Non vi sembra, cari fratelli e sorelle, che il Natale di Gesù sia proprio questo: un invito ad andare incontro al Signore che viene? È un movimento che ci spinge a oltrepassare il perbenismo festaiolo che ci rinchiude nelle nostre case per festeggiare… ma festeggiamo con chi? Partiamo da una realtà: Natale è diventata la festa dei doni e dell’esser buoni. Riflettiamo. Il vero dono per tutti è Dio che si è fatto come noi, venendo ad abitare nelle nostre povertà per renderci ricchi. E se tornassimo a regalarci l’uno con l’altro, senza escludere nessuno, Gesù?

In quella celebre notte di Betlemme, in pochi si resero conto della straordinaria nascita di Gesù. Si possono contare sulle dita di una mano: Giuseppe e Maria, seguiti dai pastori. Il resto dell’umanità era assente, immersa nelle proprie preoccupazioni, intenta a custodire i propri affari e a difendere il proprio posto, spesso a scapito degli altri.

Anche oggi, nonostante la percentuale elevata di chi si dichiara cristiano, quanti si accorgono della nascita di Dio nella carne? In questo buio profondo, mentre noi uomini accendiamo luci colorate e effetti speciali, ci rendiamo conto che ci manca la Luce che illumina la mente e il cuore, guidandoci nella ricerca del significato della vita. Benedetto XVI ha avuto il coraggio di definire il Natale attuale come “l’Apostasia da Gesù Cristo”. In un altro passaggio ha affermato: “Facciamo in modo che, anche nella società attuale, lo scambio degli auguri non perda il suo profondo valore religioso, e che la festa non venga assorbita dagli aspetti esteriori che toccano solo le corde del cuore.

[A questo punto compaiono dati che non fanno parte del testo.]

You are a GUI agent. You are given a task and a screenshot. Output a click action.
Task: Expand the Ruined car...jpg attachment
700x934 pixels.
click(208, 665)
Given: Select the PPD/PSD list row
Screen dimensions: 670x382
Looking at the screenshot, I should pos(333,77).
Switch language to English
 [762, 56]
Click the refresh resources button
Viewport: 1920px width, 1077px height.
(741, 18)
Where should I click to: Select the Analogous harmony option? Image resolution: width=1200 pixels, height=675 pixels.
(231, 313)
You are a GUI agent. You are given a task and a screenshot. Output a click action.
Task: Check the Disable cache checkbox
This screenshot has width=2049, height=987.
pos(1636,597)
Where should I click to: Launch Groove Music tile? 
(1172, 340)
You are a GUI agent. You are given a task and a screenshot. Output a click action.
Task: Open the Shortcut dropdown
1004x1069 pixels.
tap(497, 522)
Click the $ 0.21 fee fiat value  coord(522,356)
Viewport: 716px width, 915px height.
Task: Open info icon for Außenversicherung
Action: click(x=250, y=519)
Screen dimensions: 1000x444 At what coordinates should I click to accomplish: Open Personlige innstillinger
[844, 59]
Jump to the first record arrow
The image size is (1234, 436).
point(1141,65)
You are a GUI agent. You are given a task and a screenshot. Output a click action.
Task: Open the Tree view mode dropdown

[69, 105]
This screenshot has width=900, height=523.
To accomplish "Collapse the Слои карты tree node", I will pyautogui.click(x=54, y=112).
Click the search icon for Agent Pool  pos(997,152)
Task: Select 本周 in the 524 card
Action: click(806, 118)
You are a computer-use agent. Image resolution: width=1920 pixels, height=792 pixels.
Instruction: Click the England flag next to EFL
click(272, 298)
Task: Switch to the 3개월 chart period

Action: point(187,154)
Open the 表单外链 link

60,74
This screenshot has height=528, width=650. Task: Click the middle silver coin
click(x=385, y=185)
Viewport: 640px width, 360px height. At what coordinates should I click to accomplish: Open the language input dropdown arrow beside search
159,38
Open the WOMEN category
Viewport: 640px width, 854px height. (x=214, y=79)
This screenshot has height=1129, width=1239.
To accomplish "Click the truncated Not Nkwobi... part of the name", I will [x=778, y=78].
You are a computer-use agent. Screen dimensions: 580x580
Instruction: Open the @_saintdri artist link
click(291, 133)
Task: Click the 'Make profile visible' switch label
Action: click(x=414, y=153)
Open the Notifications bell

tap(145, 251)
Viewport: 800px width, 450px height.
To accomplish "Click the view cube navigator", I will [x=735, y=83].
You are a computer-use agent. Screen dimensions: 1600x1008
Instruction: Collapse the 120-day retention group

Certamente, i segni esterni sono belli e importanti, ma devono servirci per vivere il Natale nel suo significato più autentico, quello sacro e cristiano, affinché la nostra gioia non sia superficiale, ma profonda” (Benedetto XVI, Udienza 21 dicembre 2011).

Natale è Gesù, e Gesù è la nostra speranza. Accogliendolo, diventiamo viandanti di speranza nel buio della storia, mentre ci avviciniamo all’Anno Giubilare del 2025. Come ho scritto nella mia lettera pastorale in preparazione al Giubileo: “Tra le molte ferite aperte e sanguinanti, cogliamo la fatica dei fragili, dei piccoli, dei vulnerabili, dei diseredati, esclusi dal bene comune, dalla giustizia sociale, dalla libertà e dai diritti umani. Sono coloro che non hanno accesso al pane da condividere, alla terra che dovrebbe accogliere, perché tutti siamo figli suoi e tra noi siamo fratelli. Eppure, proprio in questo contesto, si avverte un desiderio di pienezza di vita, per un’esistenza più bella e dignitosa”.

Inoltre, “Il Giubileo rappresenta un’occasione unica per riscoprire che, come cristiani, siamo chiamati a essere seriamente ‘viandanti di speranza’. Tutto sarà possibile se saremo capaci di lasciarci incontrare dal Signore, risentire la sua voce che chiama, anche oggi, a seguirlo, e toccare con mano quella fiducia pasquale che sana ferite e fa risorgere a nuova vita”.

Auguro a tutti un Santo Natale. Andiamo incontro al Signore che viene, camminando attraverso questo tempo con la consapevolezza di non essere soli: Dio è con noi.